● Exercise description
Please quote only the lines that start at the one with "Task: Click the 'No label tag' option text" and go on to the last line of the data, both ends kept.

● Data shown

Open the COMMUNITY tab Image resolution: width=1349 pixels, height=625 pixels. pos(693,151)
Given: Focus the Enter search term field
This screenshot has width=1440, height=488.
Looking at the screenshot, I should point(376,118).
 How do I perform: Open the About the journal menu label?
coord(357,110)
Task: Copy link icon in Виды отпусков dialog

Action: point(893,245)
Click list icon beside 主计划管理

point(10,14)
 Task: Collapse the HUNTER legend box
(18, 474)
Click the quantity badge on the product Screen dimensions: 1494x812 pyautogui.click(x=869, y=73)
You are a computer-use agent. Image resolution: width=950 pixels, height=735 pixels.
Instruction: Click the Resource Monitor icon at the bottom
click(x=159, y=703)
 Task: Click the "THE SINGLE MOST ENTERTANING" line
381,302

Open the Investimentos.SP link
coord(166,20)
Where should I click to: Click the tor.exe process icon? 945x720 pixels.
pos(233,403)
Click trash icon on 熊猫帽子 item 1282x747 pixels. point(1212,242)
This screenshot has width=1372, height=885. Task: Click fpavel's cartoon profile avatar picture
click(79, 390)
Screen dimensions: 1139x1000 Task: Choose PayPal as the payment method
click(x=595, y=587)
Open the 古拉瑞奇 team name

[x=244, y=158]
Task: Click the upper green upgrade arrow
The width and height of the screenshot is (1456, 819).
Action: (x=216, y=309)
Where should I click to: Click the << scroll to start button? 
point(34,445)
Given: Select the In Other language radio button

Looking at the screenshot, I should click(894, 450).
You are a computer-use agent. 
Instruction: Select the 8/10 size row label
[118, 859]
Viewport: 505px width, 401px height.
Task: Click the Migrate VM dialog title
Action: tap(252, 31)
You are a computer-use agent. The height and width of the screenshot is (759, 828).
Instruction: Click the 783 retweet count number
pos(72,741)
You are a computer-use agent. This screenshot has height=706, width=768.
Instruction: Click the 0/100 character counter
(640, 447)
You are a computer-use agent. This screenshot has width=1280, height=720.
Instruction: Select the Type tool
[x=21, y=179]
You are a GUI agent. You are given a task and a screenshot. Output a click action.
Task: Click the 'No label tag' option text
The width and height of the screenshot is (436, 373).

● Exercise output
Task: Click the 'No label tag' option text
The width and height of the screenshot is (436, 373).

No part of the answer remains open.